## LISTED ENTRIES:
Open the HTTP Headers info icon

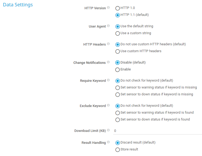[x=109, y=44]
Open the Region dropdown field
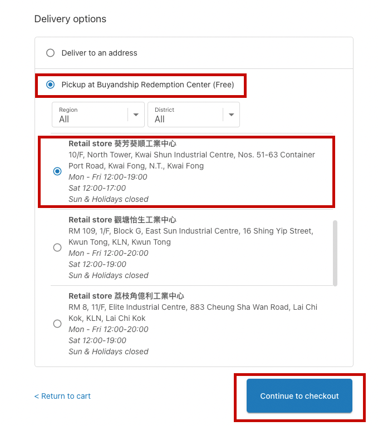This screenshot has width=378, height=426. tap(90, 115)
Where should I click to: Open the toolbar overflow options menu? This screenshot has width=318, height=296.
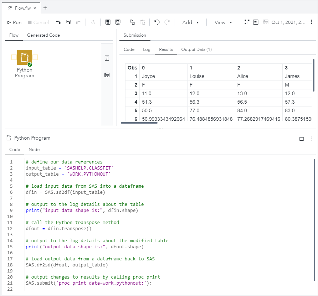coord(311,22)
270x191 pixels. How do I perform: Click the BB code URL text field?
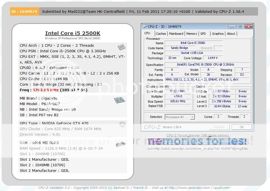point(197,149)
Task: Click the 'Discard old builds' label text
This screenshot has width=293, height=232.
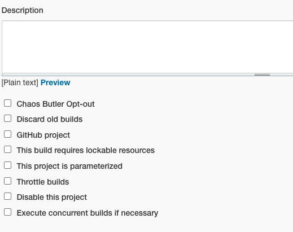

==

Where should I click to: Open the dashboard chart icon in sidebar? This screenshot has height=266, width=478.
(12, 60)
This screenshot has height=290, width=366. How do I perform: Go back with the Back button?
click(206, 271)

---

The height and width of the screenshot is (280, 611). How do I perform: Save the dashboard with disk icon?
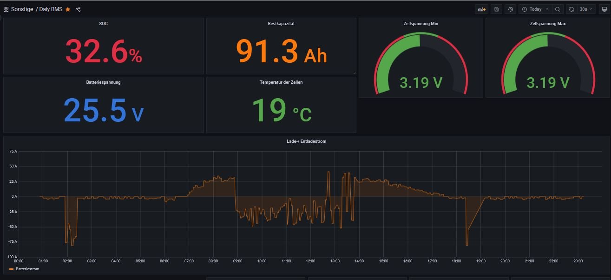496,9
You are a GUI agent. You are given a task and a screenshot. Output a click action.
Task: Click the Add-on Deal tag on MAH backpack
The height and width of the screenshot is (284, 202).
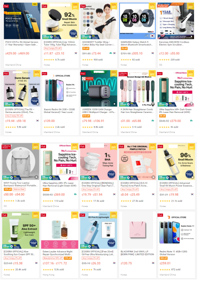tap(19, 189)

## EXERCISE INSTRUCTIONS:
Can you rewrite the rows from the line containing "270x191 pixels. How" through the line containing "This screenshot has width=293, height=232.", both included, rescaling every coordinate in the answers by 1.1 and rounding to whole numbers with halves going up? Keep the requests unchanged, and leave the pictures out.

## FULL ANSWER:
270x191 pixels. How do I perform: Click the BB code URL text field?
point(217,164)
Task: Click the 'Discard old builds' label text
This screenshot has width=293, height=232.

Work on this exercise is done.